Divorce does not have to be a battle, and in most cases it is better for everybody involved if it is not. Collaborative or mediated divorces tend to go much faster than trial divorces.
However, there are certain circumstances where it is more advantageous to go to trial. According to Forbes Magazine, if you do not think settlement negotiations will provide the results you wish, you may need to take the divorce to trial.
Why is collaboration better?
Bypassing the courts and negotiating with your ex-spouse directly allows you to have a greater say in the settlement. Rather than inviting a neutral third-party (the judge) to act as a middleman to your dispute, you are taking it into your own hands.
Additionally, collaboration tends to save money. In a traditional collaborative divorce, each party has their own lawyer to give advice, but there is no judge or other legal professionals involved. The fewer people there are in your divorce, the more money that you will save.
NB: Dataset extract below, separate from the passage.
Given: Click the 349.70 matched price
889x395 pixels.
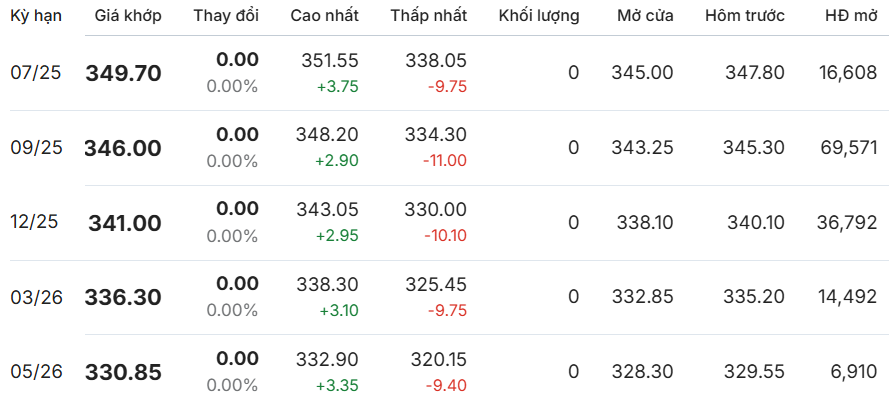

When is going to trial the better option?
Again, trying to collaborate first is always wise. However, if you cannot be in the same space as your ex-partner without an argument, it is unlikely that collaboration will be possible. You need to be able to talk fruitfully with your ex for collaboration to work. If this is not possible, collaboration is not an option.
Keep in mind that if you decide to go to trial you will need to convince the judge of your claims using fact-based evidence and law. It is never a good idea to go to trial to get an “official” soapbox to voice your opinions on your ex.